Dua orang sipir telah bersiap dikiri dan kanannya.
Seorang sebagai pemukul dan yang lain sebagai penghitung. Mereka akan
bergantian tugas jika si pemukul lelah. Tanpa basa-basi si pemukul mengambil
cambuk dari tempatnya dan bersiap.
“Satu!” kata penghitung.
“Ctarr!” bunyi cambuk menghajar punggung Andragi
yang segera berbekas merah, disambut teriakan kesakitan, “Ouchh!”
“Dua!”, “Ctarr!”, Aaach..!” terlihat bekas yang
kedua.
Begitu seterusnya. Pada hitungan ke sepuluh darah
sudah mulai mengucur dari kulit punggung yang terkelupas.
Pada hitungan ke sebelas, pemukul itu mengalihkan
sasarannya ke arah betis.
“Sebelas!”, Ctarr!”, aaachhh!” teriak Andragi
kaget dan kesakitan.
Tadinya ia
sudah mulai terbiasa terasa sakit di punggungnya, tetapi kali ini tiba-tiba
yang dihajar kakinya.
Pada hitungan ke dua puluh sipir itu mulai
merubah-rubah sasaran. Ini membuat Andragi tidak tahan. Pada cambukan yang ke
dua puluh empat ia terkulai pingsan.
“Siram dia dengan air dingin!” perintah Kepala
Penjara.
Si penghitung segera berlari mengambil air dan
menyiramkan ke tubuh Andragi. Ia tampak menggeliat siuman.
“Lanjutkan!” perintah Kepala Penjara.
Kini si pemukul bergantian dengan si penghitung.
Dengan tenaga yang masih segar, dihajarnya punggung Andragi yang sudah
terkelupas habis kulitnya.

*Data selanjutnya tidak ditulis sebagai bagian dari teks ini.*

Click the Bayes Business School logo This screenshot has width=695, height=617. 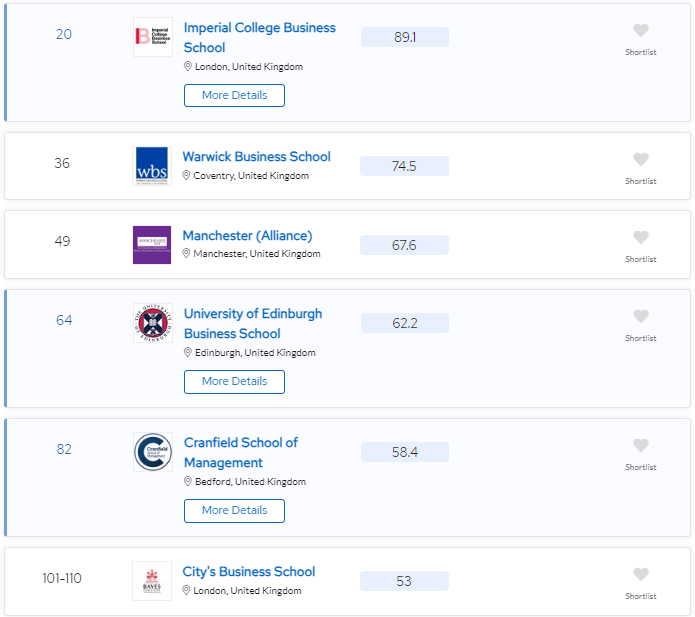pos(152,581)
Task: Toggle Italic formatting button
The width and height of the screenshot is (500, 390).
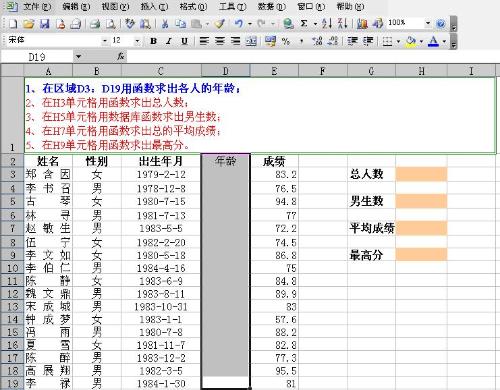Action: pyautogui.click(x=169, y=41)

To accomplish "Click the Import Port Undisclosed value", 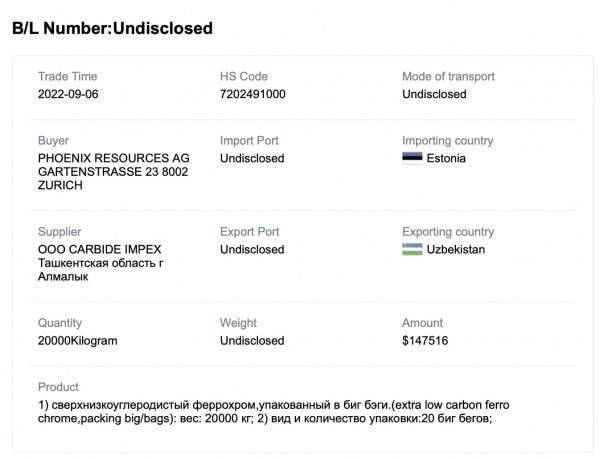I will tap(252, 158).
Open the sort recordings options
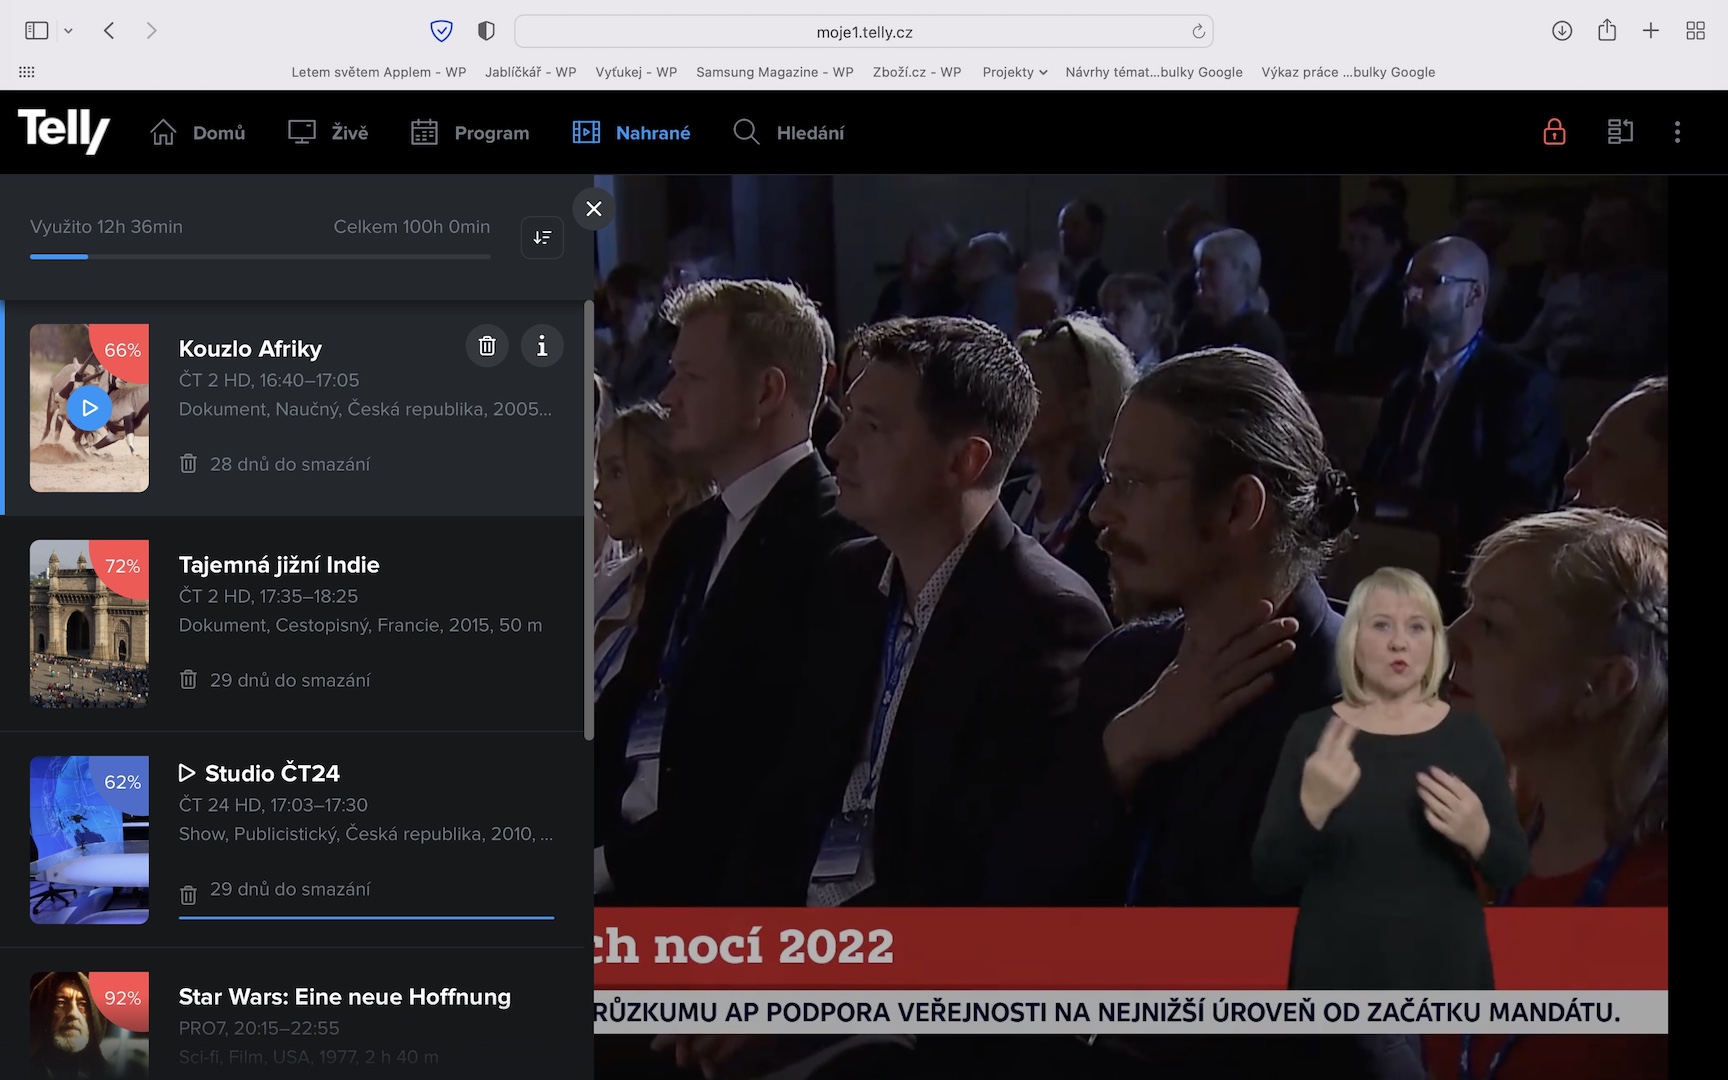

Warna punggungnya memerah dan tampak seperti bubur.
Pada hitungan ke tiga puluh dua ia jatuh pingsan lagi. Disiram lagi. Dan
dicambuk lagi. Saking sakitnya, ia bahkan sudah tidak bisa merasakan pukulan
yang datang berikutnya. Pada pukulan yang ke empat puluh delapan, untuk ketiga
kalinya ia pingsan lagi. Disiram lagi. Dan...

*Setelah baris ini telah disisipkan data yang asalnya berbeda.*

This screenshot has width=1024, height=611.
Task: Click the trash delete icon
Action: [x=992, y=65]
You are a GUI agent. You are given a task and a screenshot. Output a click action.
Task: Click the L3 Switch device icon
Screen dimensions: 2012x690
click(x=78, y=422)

“Cukup! Untuk sementara cukup dulu! perintah
Kepala Penjara.
“Kita tak boleh membiarkan dia mati sebelum
keputusan hukumannya dijatuhkan. Beri dia kesempatan mendapatkan uang untuk
kita, sebelum kita lanjutkan mencambuknya,” lanjut Kepala Penjara itu.
Andragi lalu diseret dan dilemparkan ke dalam
selnya. Ia tak bisa bangun, tubuhnya teronggok seperti karung kempes. Lama ia
tergeletak begitu menderita perih yang tak terkatakan. Hingga menjelang malam
baru ia merasa bisa bergerak untuk merangkak menuju dipan kayu. Pelan-pelan
kesadarannya mulai membaik, meski rasa perih seakan terus mengerogoti
dagingnya.
Di luar penjara Loyo dengan tenang berjalan
melintasi halaman penjara dan menghampiri penjaga di posnya.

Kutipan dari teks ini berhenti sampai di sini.